Nonetheless I was hoping, with time, to get her death off my back, but it was behind me whichever way I turned. At first I’d been like a parent to it but gradually it became the parent and I the child. When would I grow up and move out of its house? I rubbed my bat tattoo and remembered with embarrassment that I had done it in the expectation that my life was going to change. So far the only change was that I felt more confused than before.
More and more I found myself at the Church of St John’s in the North End Road. That smooth fibreglass Jesus had begun to pull me; the idea of someone’s dying for our sins was much in my mind. What a lot of big and little sins there were to die for! How could one man handle all of them? But of course that was his thing, that was what made him special. I wished it were a system I could believe in.
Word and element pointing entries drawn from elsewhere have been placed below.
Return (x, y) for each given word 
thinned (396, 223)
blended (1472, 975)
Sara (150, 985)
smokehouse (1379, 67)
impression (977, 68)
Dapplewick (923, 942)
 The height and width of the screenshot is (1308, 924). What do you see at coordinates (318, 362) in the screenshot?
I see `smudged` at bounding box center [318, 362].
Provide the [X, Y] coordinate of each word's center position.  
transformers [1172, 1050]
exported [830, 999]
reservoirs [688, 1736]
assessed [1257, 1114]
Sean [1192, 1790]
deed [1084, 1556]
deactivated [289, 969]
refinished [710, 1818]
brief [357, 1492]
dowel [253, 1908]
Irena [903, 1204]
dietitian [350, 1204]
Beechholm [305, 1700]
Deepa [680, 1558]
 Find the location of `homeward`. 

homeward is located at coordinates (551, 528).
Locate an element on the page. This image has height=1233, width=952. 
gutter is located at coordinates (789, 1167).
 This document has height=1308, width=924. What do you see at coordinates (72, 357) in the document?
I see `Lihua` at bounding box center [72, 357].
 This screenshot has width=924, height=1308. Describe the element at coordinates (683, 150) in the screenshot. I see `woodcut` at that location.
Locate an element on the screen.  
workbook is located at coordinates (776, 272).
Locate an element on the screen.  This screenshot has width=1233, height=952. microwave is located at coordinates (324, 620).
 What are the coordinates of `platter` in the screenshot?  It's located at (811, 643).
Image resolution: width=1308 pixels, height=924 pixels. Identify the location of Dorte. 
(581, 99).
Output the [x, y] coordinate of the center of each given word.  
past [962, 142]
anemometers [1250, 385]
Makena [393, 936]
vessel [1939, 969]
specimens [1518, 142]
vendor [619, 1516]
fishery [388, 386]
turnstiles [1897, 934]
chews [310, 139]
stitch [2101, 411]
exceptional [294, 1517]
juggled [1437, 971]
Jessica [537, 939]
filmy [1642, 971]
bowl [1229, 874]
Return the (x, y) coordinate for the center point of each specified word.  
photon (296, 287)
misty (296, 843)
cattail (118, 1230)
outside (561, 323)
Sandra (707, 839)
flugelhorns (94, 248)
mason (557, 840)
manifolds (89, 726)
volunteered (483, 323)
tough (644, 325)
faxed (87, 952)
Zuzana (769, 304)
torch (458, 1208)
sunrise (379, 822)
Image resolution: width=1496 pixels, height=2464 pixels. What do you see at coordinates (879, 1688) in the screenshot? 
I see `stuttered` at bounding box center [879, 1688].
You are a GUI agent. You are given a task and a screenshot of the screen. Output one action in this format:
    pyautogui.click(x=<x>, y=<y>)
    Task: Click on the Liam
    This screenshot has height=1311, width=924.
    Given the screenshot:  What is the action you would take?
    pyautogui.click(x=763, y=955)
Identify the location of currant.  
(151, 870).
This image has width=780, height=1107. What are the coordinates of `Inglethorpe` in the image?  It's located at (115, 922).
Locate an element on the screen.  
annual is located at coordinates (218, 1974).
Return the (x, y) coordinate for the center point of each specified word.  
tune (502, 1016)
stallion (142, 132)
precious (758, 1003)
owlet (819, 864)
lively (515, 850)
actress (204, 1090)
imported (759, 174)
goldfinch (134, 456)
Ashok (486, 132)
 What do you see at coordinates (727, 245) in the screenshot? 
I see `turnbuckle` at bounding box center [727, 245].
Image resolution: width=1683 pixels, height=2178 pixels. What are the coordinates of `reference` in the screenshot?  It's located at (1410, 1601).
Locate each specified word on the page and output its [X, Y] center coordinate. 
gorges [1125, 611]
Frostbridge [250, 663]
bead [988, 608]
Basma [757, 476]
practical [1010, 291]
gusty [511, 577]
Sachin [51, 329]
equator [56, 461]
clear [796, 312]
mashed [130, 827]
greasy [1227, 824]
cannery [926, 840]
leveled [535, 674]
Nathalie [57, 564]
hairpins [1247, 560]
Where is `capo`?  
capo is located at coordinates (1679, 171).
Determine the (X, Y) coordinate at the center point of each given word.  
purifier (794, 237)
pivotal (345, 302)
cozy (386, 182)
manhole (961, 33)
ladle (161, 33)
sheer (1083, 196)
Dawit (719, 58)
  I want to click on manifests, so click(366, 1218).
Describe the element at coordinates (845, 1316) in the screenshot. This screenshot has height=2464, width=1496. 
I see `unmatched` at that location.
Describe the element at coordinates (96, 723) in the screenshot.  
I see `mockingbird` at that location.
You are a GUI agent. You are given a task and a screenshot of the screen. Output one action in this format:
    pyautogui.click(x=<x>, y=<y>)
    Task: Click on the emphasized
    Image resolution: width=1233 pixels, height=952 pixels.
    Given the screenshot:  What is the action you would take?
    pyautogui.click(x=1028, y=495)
It was a damp and foggy November morning with a chill in the air. The fog made everything more personal, as if it were taking me aside to tell me a secret. I was leaning on the church railings and looking at Christ when the John Smith drinker who’d asked me what I wanted from Jesus appeared. I wondered what my answer would be if he asked the same thing again.
‘Getting any messages?’ he said.
‘Not so far. The last time we spoke you quoted Psalm 137.’
‘I remember.’
‘You said there was a lot of Babylon around here but what Zion do you remember? If you don’t mind my asking.’
He shook his head. ‘Right now that remembered Zion is all I’ve got and it isn’t something I show around. Haven’t you got one of your own?’
Again the smells of oil and metal, cigarette smoke and Jack Daniel’s came to me with my father at his work-bench under the light of the green-shaded bulb. Is that my Zion? I thought. Is that all there is? Nothing since my boyhood? I tried to see Jennifer’s face and couldn’t. The John Smith man was watching me with his head cocked to one side. ‘Yes,’ I said, ‘I’ve got one. My name’s Roswell Clark. What’s yours?’
‘Abraham Selby.’ We shook hands. ‘Zion is what you think there’s no end of when you have it, then all of a sudden it’s gone and there wasn’t really that much of it.’
‘Can I quote you?’
‘Any time. Now I need to think about what I just said. I’ll see you.’ He went back to the low-budget drinking community and found himself a place to sit on the low wall around the trees. He couldn’t be too badly off, I reflected, if he found it worthwhile to think about what he said.